GENERAL COMMENTS
The cash cattle trade proved to be very slow in
developing this week. In fact, several areas are still trying to prime
the pump in terms of trade volume. At this time, light trading is
evident in parts of the North with dressed deals marked at $180, $2 to
$6 higher than last week's weighted averages. On the other hand, the
South remains at a standstill. Bids have improved some, but still remain
$4 to $5 under asking prices of $114 to $115. Such sticky movement
reminds us of the slow trade volume experienced last Friday. We assume
that more business will develop later Friday. The National hog base
closed off $1.18 compared with the Prior Day settlement ($64-$70,
weighted average $70.95). From Friday to Friday, livestock futures
scored the following changes: Aug LC up $4.37; Oct LC up $2.88; Aug FC
up $2.95; Sep FC up $3.48; Aug LH off $3.70; Oct LH off $4.03. Corn
futures closed 4 cents higher, supported by technical-buying and signs
of a weakening dollar. The stock market closed slightly lower with the
Dow off 6 and the Nasdaq down 5.
LIVE CATTLE
Futures closed mixed, up 70 to off 40. Although
several live contracts put in a solid week, bulls needed evidence of
determined packer spending in order to push higher. They didn't get it.
Traders will be anxious to see when business resumes on Monday how
hungry beef processors eventually turned out to be. Traders were also
cautious before the release of the on-feed report and the midyear
inventory. Both reports turned out to be fairly well anticipated. Total
on feed as of July 1 was 4% larger than a year ago, placement was up 1%
and marketing was up 1%. The midyear cattle inventory reported total
cattle numbers 103.2 million head, 1% larger than the previous year and
the largest midsummer census since 2008. Beef cutouts: steady to weak
(choice, $204.17 off $0.32, select $197.00 up $0.08) on
light-to-moderate demand and light offerings (40 loads of choice cuts,
09 loads of select cuts, 17 loads of trimmings, 32 loads of coarse
grinds).
MONDAY'S CASH CATTLE CALL:
Steady. Once again we are unsure as to where the
cash market has actually landed at the end of the week. Accordingly, a
steady call should be taken with a grain of salt. Monday's activity will
be limited to the collection of new showlists. We expect ready numbers
to be steady to a little larger than this week.
FEEDER CATTLE:
Futures closed modestly lower, off 5 to 77.

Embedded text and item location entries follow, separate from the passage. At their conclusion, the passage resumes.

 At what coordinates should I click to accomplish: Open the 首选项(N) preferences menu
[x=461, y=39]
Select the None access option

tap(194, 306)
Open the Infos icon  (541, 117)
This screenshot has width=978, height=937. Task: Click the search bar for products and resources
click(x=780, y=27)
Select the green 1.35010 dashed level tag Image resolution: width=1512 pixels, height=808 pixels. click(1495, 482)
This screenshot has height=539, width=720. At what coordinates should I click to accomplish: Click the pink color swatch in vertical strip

Action in the feeder market was generally listless, mirroring the
uncertain tone on display in the live trade. We suspect the major
features were short-covering on one hand, and some nervousness tied to
higher corn prices. CME cash feeder index: 07/19: $148.02, off $0.29.
LEAN HOGS:
Futures closed significantly lower, off 80 to
127. Lean hog contracts closed defensively with traders bothered by the
cash market's steady erosion through the week and worries that neither
domestic nor foreign demand will be strong enough to handle record
tonnage expected over the next several quarters. News that a tornado hit
the JBS plant at Marshalltown, Iowa, certainly did not help psychology
in that regard. Chain speed was clearly slower Friday because of that
disaster (434,000), and we expect it will take a while for the facility
to regain full production potential. We should know more on Monday in
that regard. Pork cutout: $80.86 (FOB Plant) off $1.83. CME cash lean
07/18: $78.62, off $0.53 (DTN Projected lean index for 07/19: $77.83,
off $0.79.
MONDAY'S CASH HOG CALL:
Steady to $1 lower. Look for hog buyers to
resume their defensive strategy on Monday, hoping to reduce the cost of
live inventory further while minimizing losses in carcass value.